Stored data:
┏━━
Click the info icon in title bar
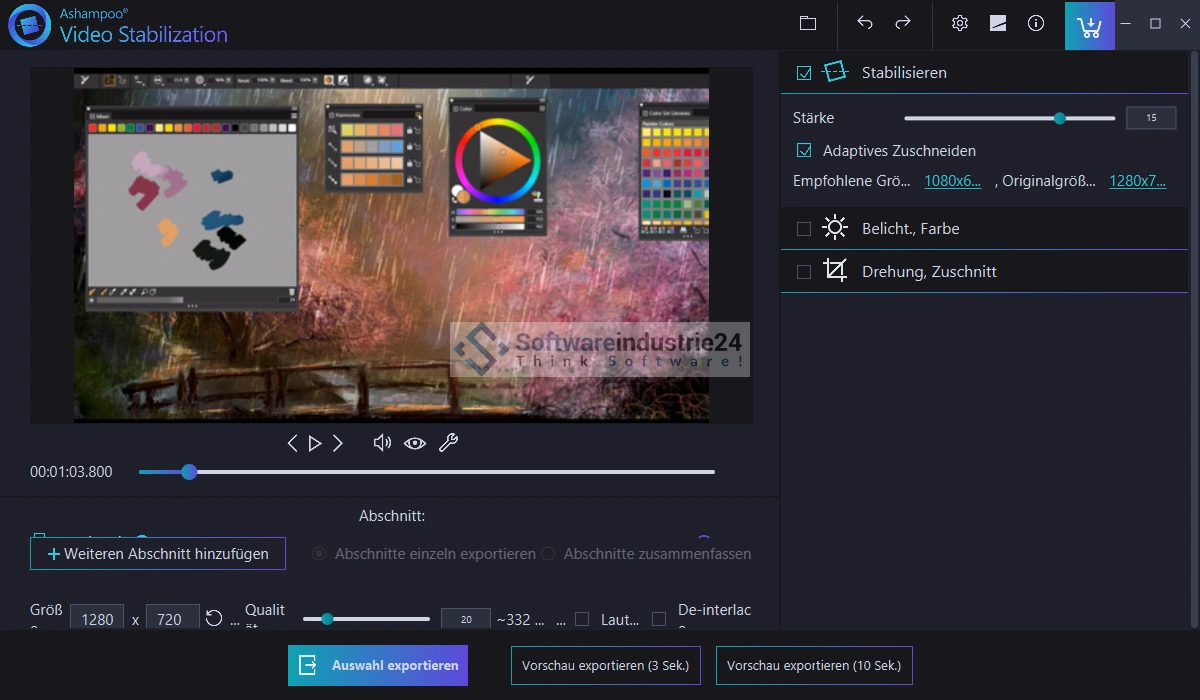Viewport: 1200px width, 700px height. coord(1036,23)
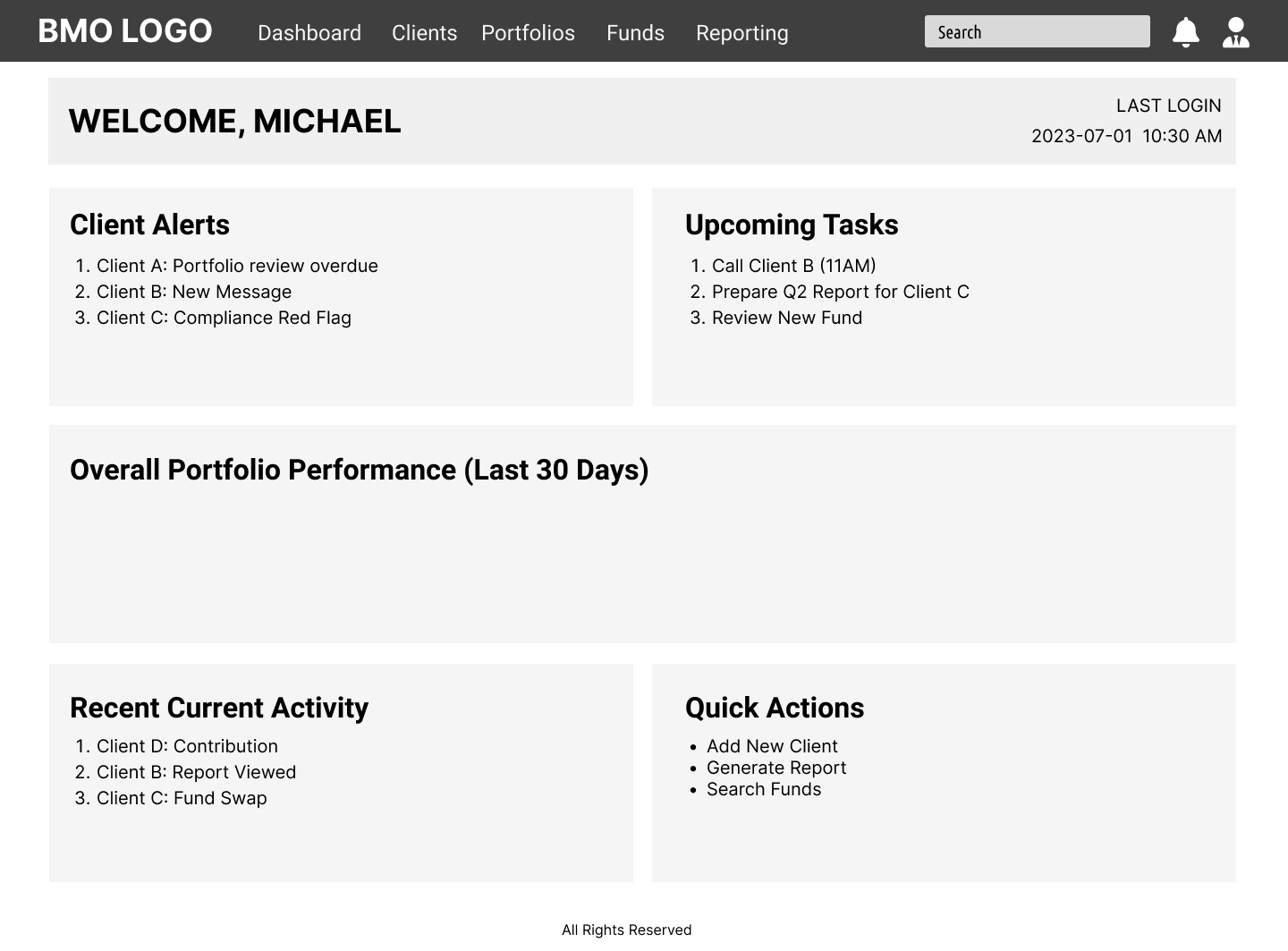Open the notifications bell icon
Image resolution: width=1288 pixels, height=951 pixels.
(1185, 32)
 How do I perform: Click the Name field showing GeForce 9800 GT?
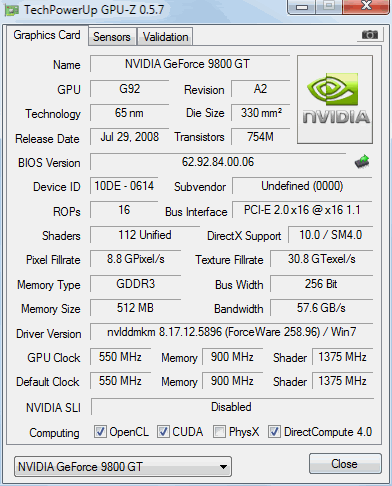click(x=190, y=64)
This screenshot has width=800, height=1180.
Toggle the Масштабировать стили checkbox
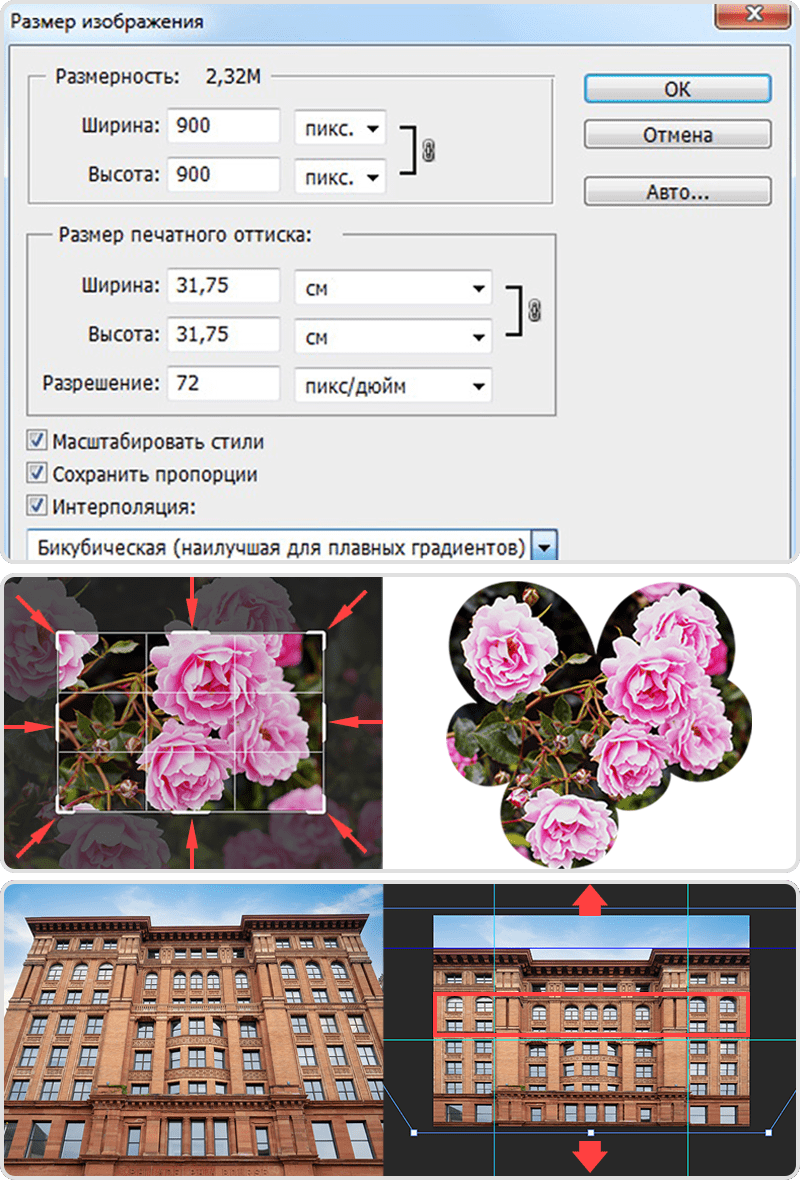click(37, 441)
┗━━
▶ Try it
Each record should be written out exactly, and each image should be omitted.

▶ Result of this exercise
Click the info icon in title bar
Viewport: 1200px width, 700px height. coord(1036,23)
Open the notifications bell icon
Image resolution: width=1288 pixels, height=951 pixels.
(1185, 32)
 How do I perform: Click the Name field showing GeForce 9800 GT?
click(x=190, y=64)
This screenshot has width=800, height=1180.
Toggle the Масштабировать стили checkbox
click(37, 441)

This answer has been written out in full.